If I was 10 years old and wanted my parents to get me a PS3 I would run out and buy them a copy of Steven Johnson’s Everything Bad Is Good for You. I haven’t read the book yet (who has an attention span that long these days?), but heard him on The Connection and read Gladwell’s recent review. Johnson discusses how television has changed to be harder and more complex than tv used to be, and he hypothosizes that this explains the Flynn effect. The density of a show is something that draws me in, and helps explain why I can repeatedly watch the same episode of the Simpsons, Six Feet Under or the West Wing without being bored.
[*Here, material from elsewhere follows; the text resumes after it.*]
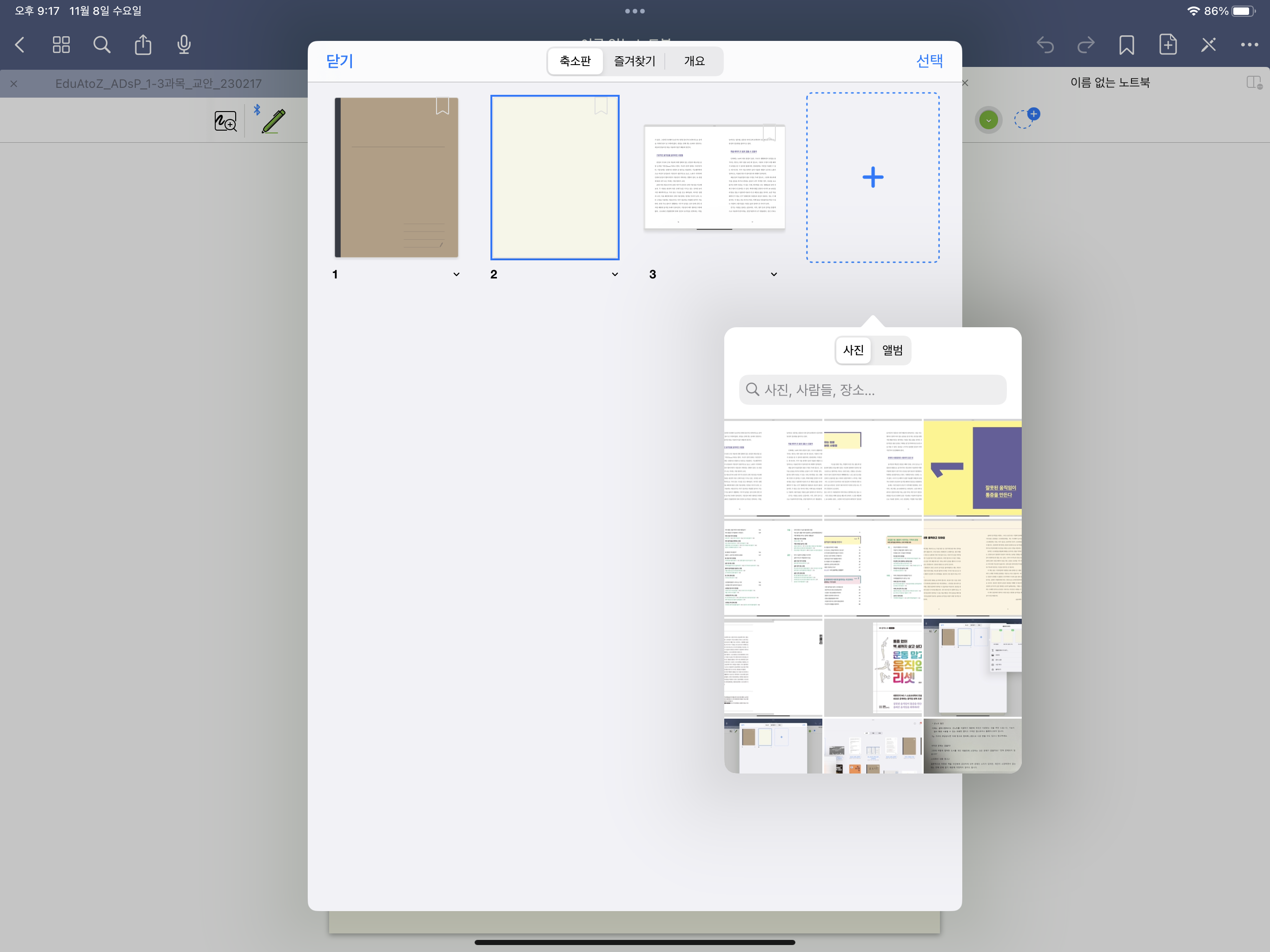Click the search magnifier icon
The width and height of the screenshot is (1270, 952).
pos(102,45)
I’ve noticed the difference in watching any of the recent terrible episodes of SNL where they drag 3 jokes out to a 6 minute sketch. Compare that to the hilarious Arrested Development (thankfully picked up for a 3rd season!) which is both far more clever and where every line is a subtle punchline.

Steven Johnson wrote a short piece on what he calls extreme time-shifting, which should be familar to anyone who a TiVo or has rented TV shows on DVD. My only disagreement is that he writes, “you watch one show night after night until you’ve finished the season”. What? How can you just watch 1 episode? Part of the point is to gorge at the trough! For this weekend NetFlix has delivered the first season of The Wire which I’ve heard has tons of characters and plotlines. Maybe it will even make me smarter.